Recent pop culture would lead many to believe that historical fiction is mainly the province of the bodice ripper. The popularity of Netflix’s Bridgerton alongside other period drama faves Downton Abbey, Victoria, Poldark, and Sanditon on PBS, the upcoming The Buccaneers on Apple TV+ would have readers convinced that the local bookshops only have period set stories that also include steamy, swoony romance. But that’s just not true—- though historical fiction can include romance as part of the bildungsroman of a character, the true heart of it is depicting the era around them, and not just the goings on in the bedroom. 

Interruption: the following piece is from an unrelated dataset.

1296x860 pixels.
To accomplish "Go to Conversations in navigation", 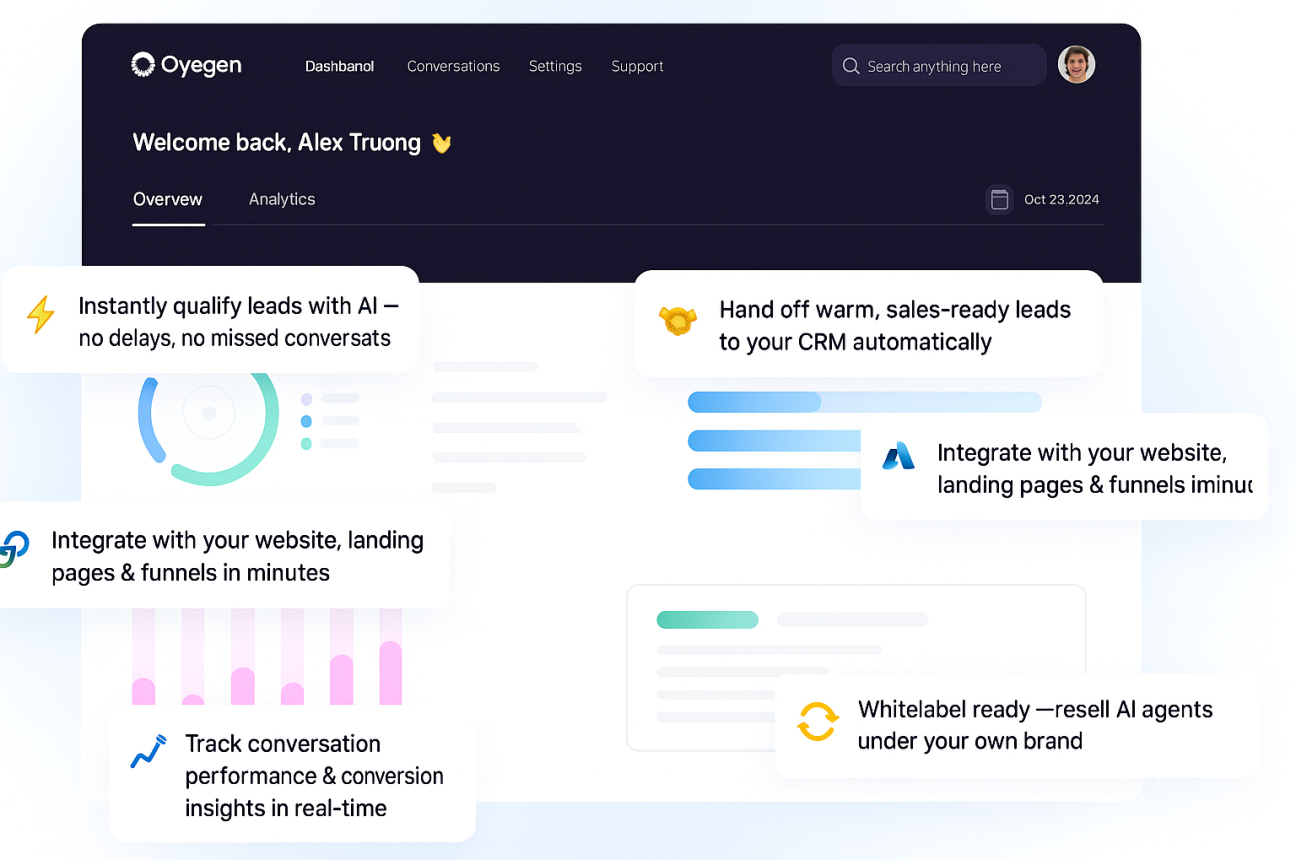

That’s not to say there aren’t plenty of historical novels that don’t include romance, but it’s only a subsection of the genre. What I’m saying is, that if you limit yourself to the romantic corner of historical fiction, you’re missing a wide swath of truly great books. And while some of these do have love stories, they’re not the main focus. So let’s dive into some of the best historical fiction novels out there, from the tried and true that stood the test of generations to the modern classics that should grace the next generation of high school reading lists and definitely should make your TBR pile.


Trust Cover Historical Fiction

Trust by Hernan Diaz

Hernan Diaz’s novel Trust is a clever conceit – it’s structured as a collection of four manuscripts in varying stages of completion, focused on the life of 1920s-era Wall Street tycoon Andrew Bevel and his wife, Mildred. Two are incomplete autobiographies/diaries written by Bevel and Midred; one is a thinly fictionalized telling of Bevel’s life by a biographer, and the fourth, gluing these first three together, are the postmortem thoughts of Bevel’s deeply disillusioned former ghostwriter.

This fascinating funhouse mirror angle on the 1920s boom and bust of New York isn’t just deeply worthwhile for its nesting doll narrative of how fact and fiction blend together. It’s also how history becomes a memory and memory legend until it’s impossible to tell what’s more important, the history or the historical fiction


Middlemarch cover Historical Fiction

Middlemarch by George Eliot

Middlemarch, A Study of Provincial Life is the work of English author Mary Anne Evans, better known by her male pseudonym, George Eliot. Published in 1872, Eliot’s masterwork is set in the fictional English Midlands town of Middlemarch, spanning four years, from 1829 to the adoption of the Reform Act 1832, in which women were, for the first time, explicitly forbidden to vote. 

Technically, it is the story of 19-year-old Dorothea Brooke, who marries an intelligent man who resents her for being the same, intertwined with the career of Dr. Tertius Lydgate, who marries for status and winds up regretting it. But it’s really more of a portrait of the world and how women learn to function and manipulate the patriarchy under which they have no power and are losing ground every day. The smart ones figure out how to find their happiness and content within what they can achieve, while those who try to push too far never achieve fulfillment.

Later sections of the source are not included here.